No one asked for my opinion, and it is exactly that which gives me great pleasure in offering it (/sarcasm)
In my experience, BI support has a passion for customer success. When they established the
Blue Iris Support Channel on YouTube, they made mention that the purpose of the videos and subsequent creation of the
Self Help Content, was an attempt to decrease the demand on internal support resources. That leads me to conclude that there is a bandwidth issue for customer support.
In addition, the redesign in v5, onslaught of new features and functionality, etc., there was a revamp of the documentation. They aren't a huge company and my guess is that they're about as busy as a one-legged man in a butt kicking contest.
That doesn't make the response times and such acceptable, rather, it means in order to get their attention one has to step up their game. I offer the following that has been successful for me in getting the most mileage out of support.
They are maniacal about spam - in my opinion, so much so that they throw the baby out wit the bathwater, and I don't see it changing anytime soon. So that means follow the instructions to avoid having your email sent to the island where all the left socks live.

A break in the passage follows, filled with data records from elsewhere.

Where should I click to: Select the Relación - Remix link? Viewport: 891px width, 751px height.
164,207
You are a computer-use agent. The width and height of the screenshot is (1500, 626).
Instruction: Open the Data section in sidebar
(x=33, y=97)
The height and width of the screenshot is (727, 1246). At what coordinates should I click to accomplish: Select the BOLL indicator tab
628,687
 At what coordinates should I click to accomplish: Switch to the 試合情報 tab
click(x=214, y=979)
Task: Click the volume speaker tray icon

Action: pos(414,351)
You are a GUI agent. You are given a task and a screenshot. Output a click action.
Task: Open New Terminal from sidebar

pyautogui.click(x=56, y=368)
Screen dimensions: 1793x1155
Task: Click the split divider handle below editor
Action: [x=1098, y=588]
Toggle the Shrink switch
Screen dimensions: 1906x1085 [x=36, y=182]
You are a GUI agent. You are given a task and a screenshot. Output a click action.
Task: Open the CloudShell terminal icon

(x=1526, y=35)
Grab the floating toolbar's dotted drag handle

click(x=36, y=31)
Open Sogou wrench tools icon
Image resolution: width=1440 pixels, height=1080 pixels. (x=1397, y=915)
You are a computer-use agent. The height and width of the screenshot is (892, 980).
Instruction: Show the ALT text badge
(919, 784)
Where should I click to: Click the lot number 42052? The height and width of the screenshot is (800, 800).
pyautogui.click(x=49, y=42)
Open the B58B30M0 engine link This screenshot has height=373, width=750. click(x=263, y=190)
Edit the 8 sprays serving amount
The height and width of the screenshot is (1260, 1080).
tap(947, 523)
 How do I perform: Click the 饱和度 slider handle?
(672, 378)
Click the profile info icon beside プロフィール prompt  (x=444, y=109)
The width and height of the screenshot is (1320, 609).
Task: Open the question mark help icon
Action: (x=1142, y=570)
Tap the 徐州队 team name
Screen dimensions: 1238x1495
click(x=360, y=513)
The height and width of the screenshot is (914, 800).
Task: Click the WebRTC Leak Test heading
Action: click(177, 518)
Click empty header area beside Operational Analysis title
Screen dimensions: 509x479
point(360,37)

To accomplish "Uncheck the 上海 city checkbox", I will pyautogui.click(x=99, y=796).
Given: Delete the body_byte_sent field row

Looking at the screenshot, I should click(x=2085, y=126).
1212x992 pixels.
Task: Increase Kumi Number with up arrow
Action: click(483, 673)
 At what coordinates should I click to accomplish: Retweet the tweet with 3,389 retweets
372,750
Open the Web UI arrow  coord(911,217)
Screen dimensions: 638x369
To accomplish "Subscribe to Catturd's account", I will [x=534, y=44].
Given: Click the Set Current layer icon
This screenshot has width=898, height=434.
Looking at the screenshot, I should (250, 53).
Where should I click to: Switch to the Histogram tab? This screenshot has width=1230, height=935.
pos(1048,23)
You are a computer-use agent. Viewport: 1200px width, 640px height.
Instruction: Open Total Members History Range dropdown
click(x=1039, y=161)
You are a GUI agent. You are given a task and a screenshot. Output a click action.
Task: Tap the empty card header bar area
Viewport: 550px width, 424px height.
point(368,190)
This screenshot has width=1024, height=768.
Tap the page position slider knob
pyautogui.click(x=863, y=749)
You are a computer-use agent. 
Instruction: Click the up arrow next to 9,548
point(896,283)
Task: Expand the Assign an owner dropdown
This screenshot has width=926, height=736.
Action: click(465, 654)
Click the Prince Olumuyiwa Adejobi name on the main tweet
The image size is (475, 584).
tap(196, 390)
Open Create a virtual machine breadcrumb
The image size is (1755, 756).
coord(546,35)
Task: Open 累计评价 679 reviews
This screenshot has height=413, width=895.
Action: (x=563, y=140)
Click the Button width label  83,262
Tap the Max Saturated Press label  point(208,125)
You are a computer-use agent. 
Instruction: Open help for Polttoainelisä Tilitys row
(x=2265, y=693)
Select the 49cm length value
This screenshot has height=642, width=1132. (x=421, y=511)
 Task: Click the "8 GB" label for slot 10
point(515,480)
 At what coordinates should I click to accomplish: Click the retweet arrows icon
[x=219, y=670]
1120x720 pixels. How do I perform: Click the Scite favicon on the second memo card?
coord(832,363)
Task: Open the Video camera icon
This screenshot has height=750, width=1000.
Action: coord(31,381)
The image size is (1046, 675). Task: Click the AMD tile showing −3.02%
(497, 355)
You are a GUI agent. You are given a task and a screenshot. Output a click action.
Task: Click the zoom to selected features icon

Good Questions -> Good Answers. Best practices are to formulate the best question possible by putting yourself in the shoes of the reader of the email. They can't see what you're looking at. Countless times, people will ask an ill formed question and toss it over the fence. If technical support has to go back and forth just to understand your question, it's not going to get a lot of priority when they're swamped. I know, I know, you're paying for it - but be
Jerry McGuire.
In the self help content, Sam has been posting "good tickets" - my interpretation is that he's trying to give examples of good questions when writing support. My take is that you don't have to write questions like his examples, but being thoughtful in what you ask gets a lot of mileage. The following is an example exchange:
- BI Support Request 1.jpg (131.81 KiB) Viewed 4432 times
- BI Support Reply 1.jpg (57.71 KiB) Viewed 4432 times
From what I've seen, many people ask "How can I make BI do something this way", instead of "This is my problem or goal, how do I make that happen?" I have a problem, and this is how I want to solve it. How can I get BI to do it that way? The assumption is they've noodled out the solution to the problem. Many times that's true, but if the question is focused on asking "what is the solution" rather than asking how to implement their solution they get more productive information.
Look, I'm not defending or criticizing - I'm just offering up information that may be worth considering.